→ **选段**:
# 在 AdvertiseGen 数据集上使用 QLoRA 微调 ChatGLM3-6B

In [1]:
model_name_or_path = "THUDM/chatglm3-6b"
train_data_path = "shibing624/AdvertiseGen"
eval_data_path = None
seed = 8
max_input_length = 512
max_output_length = 1536
lora_rank = 4
lora_alpha = 32
lora_dropout = 0.05
resume_from_checkpoint = None
prompt_text = ""
compute_dtype = "fp32"

## 数据准备

In [2]:
from datasets import load_dataset
dataset = load_dataset(train_data_path)

  from .autonotebook import tqdm as notebook_tqdm


In [3]:
dataset["train"][0]

{'content': '类型#裤*版型#宽松*风格#性感*图案#线条*裤型#阔腿裤',
 'summary': '宽松的阔腿裤这两年真的吸粉不少，明星时尚达人的心头爱。毕竟好穿时尚，谁都能穿出腿长2米的效果宽松的裤腿，当然是遮肉小能手啊。上身随性自然不拘束，面料亲肤舒适贴身体验感棒棒哒。系带部分增加设计看点，还让单品的设计感更强。腿部线条若隐若现的，性感撩人。颜色敲温柔的，与裤子本身所呈现的风格有点反差萌。'}

In [4]:
from transformers import AutoTokenizer

tokenizer = AutoTokenizer.from_pretrained(
    model_name_or_path,
    trust_remote_code = True,
    revision = "b098244"
)

In [5]:
def tokenize_func(example,tokenizer, ignore_label_id=-100):
    # 构建问题文本
    question = prompt_text + example["content"]
    if example.get("input",None) and example["input"].strip():
        question += f'\n{example["input"]}'

    # 构建答案文本
    answer = example["summary"]

    # 对问题和答案文本进行 tokenize 处理
    q_ids = tokenizer.encode(text = question,add_special_tokens = False)

→ **所给条目**:

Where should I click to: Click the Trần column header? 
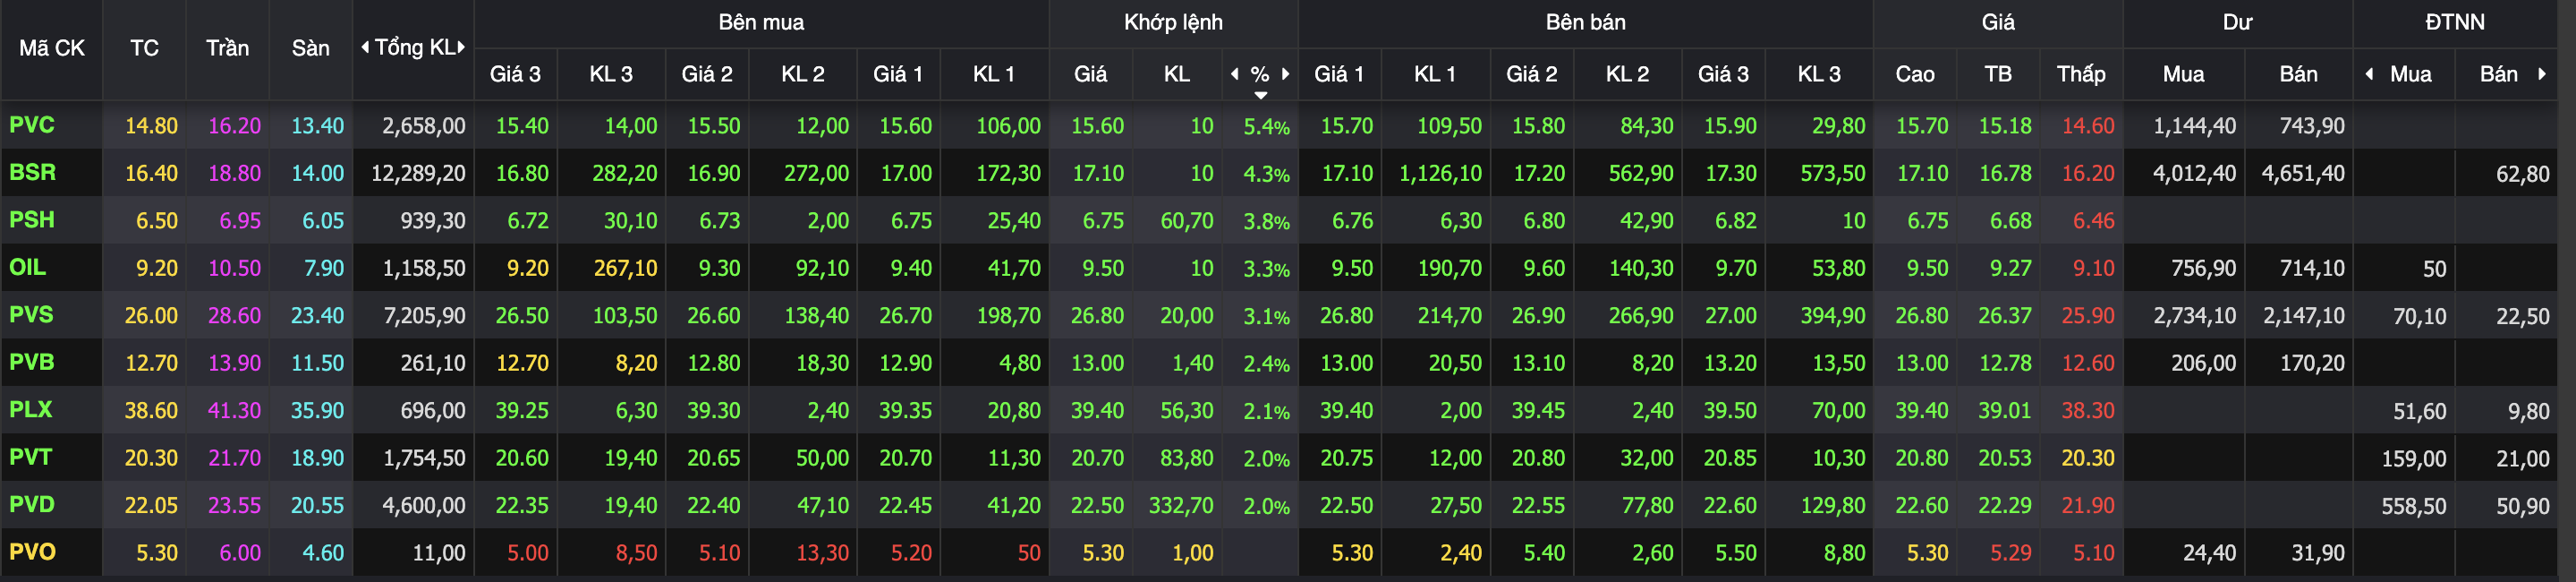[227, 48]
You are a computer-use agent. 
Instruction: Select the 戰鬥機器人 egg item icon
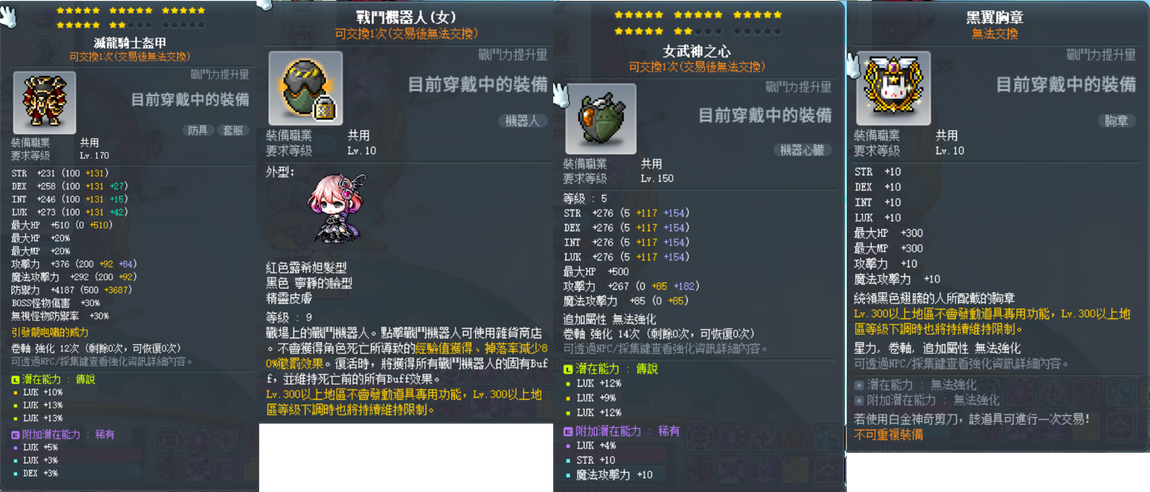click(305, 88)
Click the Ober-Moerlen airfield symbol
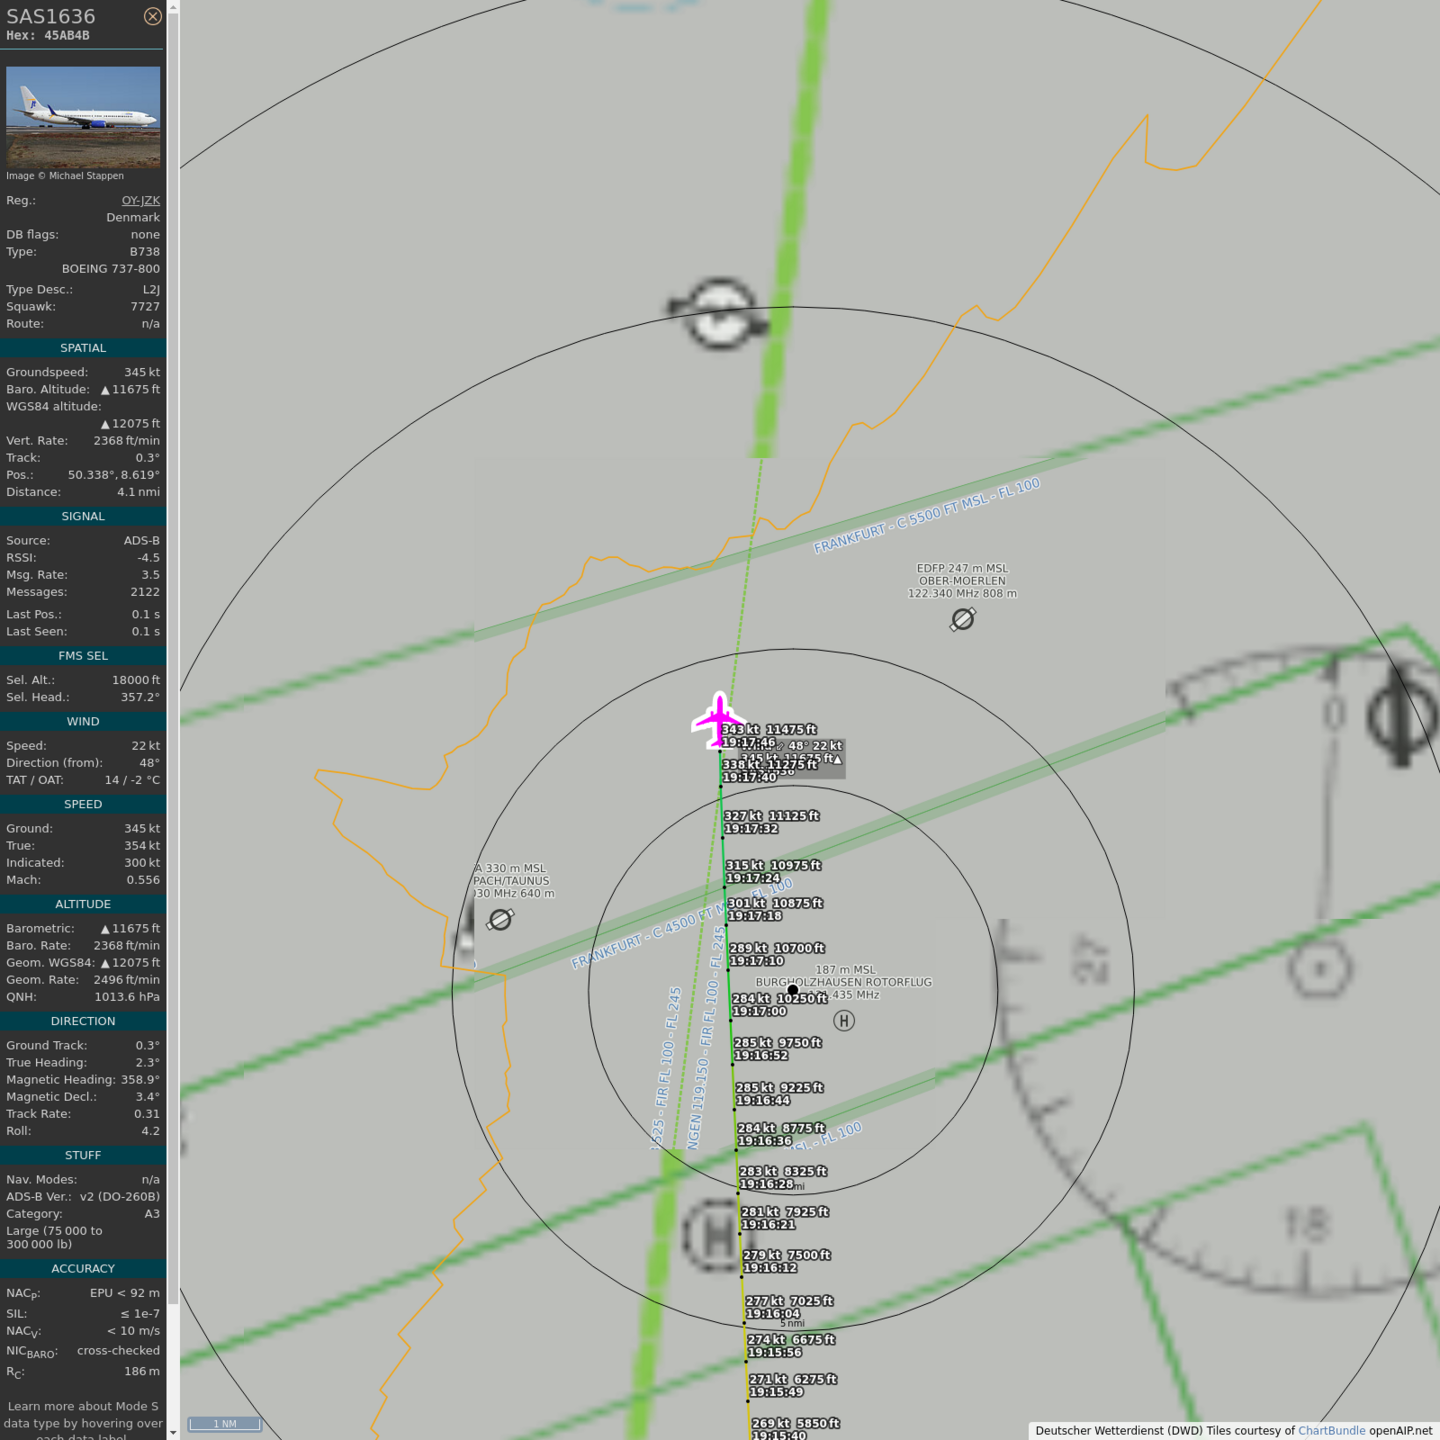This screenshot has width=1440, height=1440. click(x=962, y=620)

...

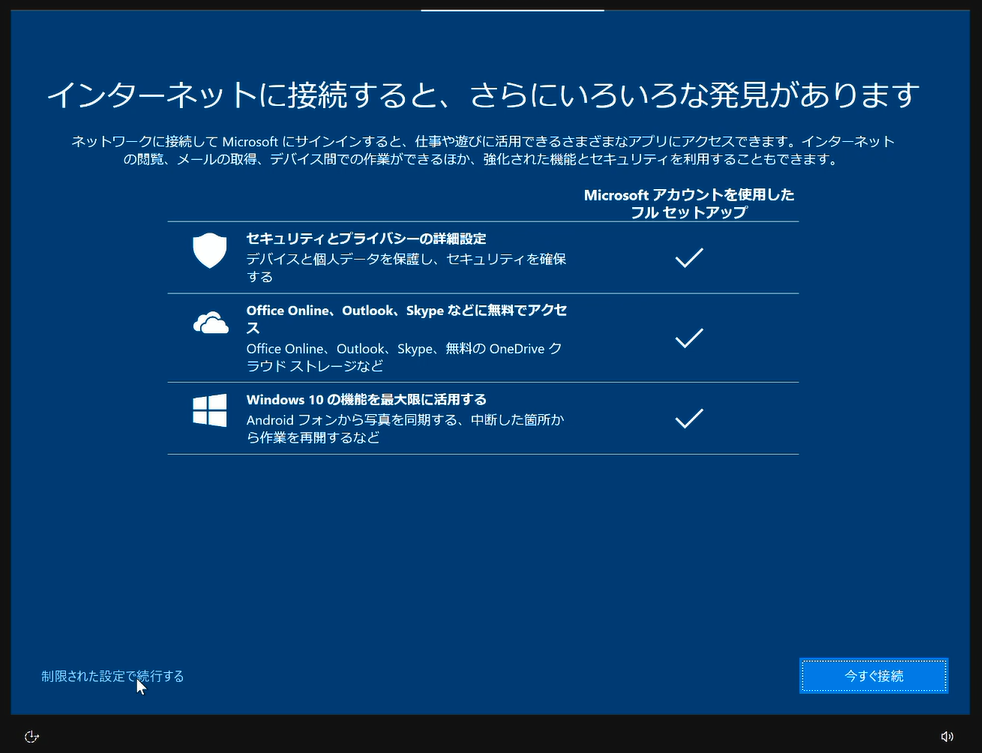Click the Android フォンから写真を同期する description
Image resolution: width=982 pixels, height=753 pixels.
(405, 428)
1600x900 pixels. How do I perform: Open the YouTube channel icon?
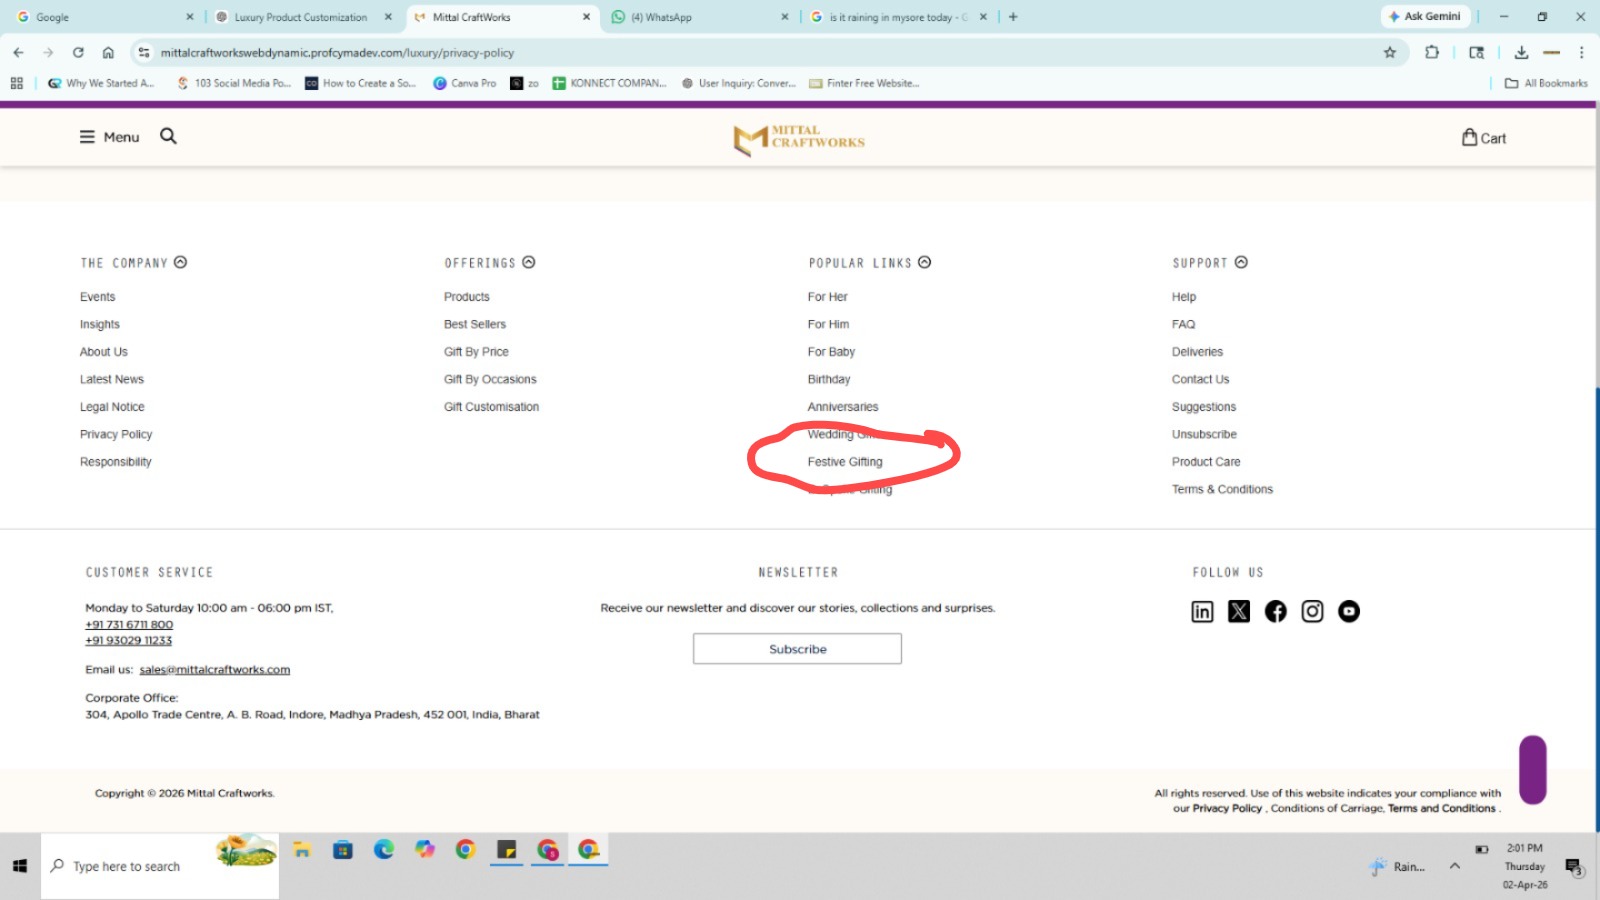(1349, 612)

→ **练习目标**: 用两句话概括上面的选段。

→ **书面回答**: 选段演示如何在 AdvertiseGen 数据集上用 QLoRA 微调 ChatGLM3-6B，先设定了模型与数据路径、随机种子、输入输出最大长度，以及 LoRA 的秩、alpha 和 dropout 等参数。随后用 load_dataset 加载训练数据，查看含 content 和 summary 的第一条样本，加载分词器，并开始定义一个函数，把 content 作为问题、summary 作为答案进行 tokenize 处理。